→ **Work to be completed**:
What you need to do is retype every entry exactly as written.
────────────────────────────────────────
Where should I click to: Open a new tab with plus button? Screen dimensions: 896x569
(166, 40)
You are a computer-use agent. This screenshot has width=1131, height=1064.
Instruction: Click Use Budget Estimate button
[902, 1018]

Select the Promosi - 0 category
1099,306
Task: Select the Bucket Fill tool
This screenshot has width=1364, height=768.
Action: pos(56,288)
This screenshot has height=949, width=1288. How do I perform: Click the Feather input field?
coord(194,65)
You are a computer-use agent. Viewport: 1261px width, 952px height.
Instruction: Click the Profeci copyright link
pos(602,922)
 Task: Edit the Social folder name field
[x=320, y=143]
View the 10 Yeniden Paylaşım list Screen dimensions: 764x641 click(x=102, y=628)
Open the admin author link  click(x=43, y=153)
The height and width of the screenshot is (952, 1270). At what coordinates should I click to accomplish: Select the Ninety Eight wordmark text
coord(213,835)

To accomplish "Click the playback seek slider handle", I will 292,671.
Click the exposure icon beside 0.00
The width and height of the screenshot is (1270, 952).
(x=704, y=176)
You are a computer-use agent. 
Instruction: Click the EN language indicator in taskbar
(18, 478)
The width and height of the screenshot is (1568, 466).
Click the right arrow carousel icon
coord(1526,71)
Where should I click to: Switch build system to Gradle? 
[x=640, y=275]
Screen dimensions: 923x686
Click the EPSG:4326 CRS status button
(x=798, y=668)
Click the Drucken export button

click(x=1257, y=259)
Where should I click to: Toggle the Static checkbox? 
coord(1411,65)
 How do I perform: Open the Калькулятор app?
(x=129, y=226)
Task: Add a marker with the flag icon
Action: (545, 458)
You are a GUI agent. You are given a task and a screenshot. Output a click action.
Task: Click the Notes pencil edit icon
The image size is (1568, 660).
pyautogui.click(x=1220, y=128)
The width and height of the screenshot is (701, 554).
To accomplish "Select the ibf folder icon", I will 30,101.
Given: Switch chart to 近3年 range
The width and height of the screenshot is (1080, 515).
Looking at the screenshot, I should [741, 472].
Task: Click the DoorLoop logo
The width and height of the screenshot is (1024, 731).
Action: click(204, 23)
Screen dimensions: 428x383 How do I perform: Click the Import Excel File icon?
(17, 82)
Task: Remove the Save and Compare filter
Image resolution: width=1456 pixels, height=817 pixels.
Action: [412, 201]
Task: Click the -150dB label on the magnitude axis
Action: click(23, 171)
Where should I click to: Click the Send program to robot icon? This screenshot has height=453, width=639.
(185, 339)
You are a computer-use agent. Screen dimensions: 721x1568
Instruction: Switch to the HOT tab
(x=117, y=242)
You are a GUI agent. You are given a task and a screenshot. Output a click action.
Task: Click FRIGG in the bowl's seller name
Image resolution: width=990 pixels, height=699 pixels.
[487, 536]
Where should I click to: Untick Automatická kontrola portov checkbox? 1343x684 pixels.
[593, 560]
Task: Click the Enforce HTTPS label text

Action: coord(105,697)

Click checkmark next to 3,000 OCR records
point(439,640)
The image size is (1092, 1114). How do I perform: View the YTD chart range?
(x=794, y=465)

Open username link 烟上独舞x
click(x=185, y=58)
────────────────────────────────────────
→ **Result of the task**:
Where should I click to: Open a new tab with plus button? Screen dimensions: 896x569
(166, 40)
You are a computer-use agent. This screenshot has width=1131, height=1064.
Instruction: Click Use Budget Estimate button
[902, 1018]

Select the Promosi - 0 category
1099,306
Task: Select the Bucket Fill tool
This screenshot has width=1364, height=768.
Action: pos(56,288)
This screenshot has height=949, width=1288. How do I perform: Click the Feather input field?
coord(194,65)
You are a computer-use agent. Viewport: 1261px width, 952px height.
Instruction: Click the Profeci copyright link
pos(602,922)
 Task: Edit the Social folder name field
[x=320, y=143]
View the 10 Yeniden Paylaşım list Screen dimensions: 764x641 click(x=102, y=628)
Open the admin author link  click(x=43, y=153)
The height and width of the screenshot is (952, 1270). At what coordinates should I click to accomplish: Select the Ninety Eight wordmark text
coord(213,835)

To accomplish "Click the playback seek slider handle", I will 292,671.
Click the exposure icon beside 0.00
The width and height of the screenshot is (1270, 952).
(x=704, y=176)
You are a computer-use agent. 
Instruction: Click the EN language indicator in taskbar
(18, 478)
The width and height of the screenshot is (1568, 466).
Click the right arrow carousel icon
coord(1526,71)
Where should I click to: Switch build system to Gradle? 
[x=640, y=275]
Screen dimensions: 923x686
Click the EPSG:4326 CRS status button
(x=798, y=668)
Click the Drucken export button

click(x=1257, y=259)
Where should I click to: Toggle the Static checkbox? 
coord(1411,65)
 How do I perform: Open the Калькулятор app?
(x=129, y=226)
Task: Add a marker with the flag icon
Action: (545, 458)
You are a GUI agent. You are given a task and a screenshot. Output a click action.
Task: Click the Notes pencil edit icon
The image size is (1568, 660).
pyautogui.click(x=1220, y=128)
The width and height of the screenshot is (701, 554).
To accomplish "Select the ibf folder icon", I will 30,101.
Given: Switch chart to 近3年 range
The width and height of the screenshot is (1080, 515).
Looking at the screenshot, I should [741, 472].
Task: Click the DoorLoop logo
The width and height of the screenshot is (1024, 731).
Action: click(204, 23)
Screen dimensions: 428x383 How do I perform: Click the Import Excel File icon?
(17, 82)
Task: Remove the Save and Compare filter
Image resolution: width=1456 pixels, height=817 pixels.
Action: [412, 201]
Task: Click the -150dB label on the magnitude axis
Action: click(23, 171)
Where should I click to: Click the Send program to robot icon? This screenshot has height=453, width=639.
(185, 339)
You are a computer-use agent. Screen dimensions: 721x1568
Instruction: Switch to the HOT tab
(x=117, y=242)
You are a GUI agent. You are given a task and a screenshot. Output a click action.
Task: Click FRIGG in the bowl's seller name
Image resolution: width=990 pixels, height=699 pixels.
[487, 536]
Where should I click to: Untick Automatická kontrola portov checkbox? 1343x684 pixels.
[593, 560]
Task: Click the Enforce HTTPS label text

Action: coord(105,697)

Click checkmark next to 3,000 OCR records
point(439,640)
The image size is (1092, 1114). How do I perform: View the YTD chart range?
(x=794, y=465)

Open username link 烟上独舞x
click(x=185, y=58)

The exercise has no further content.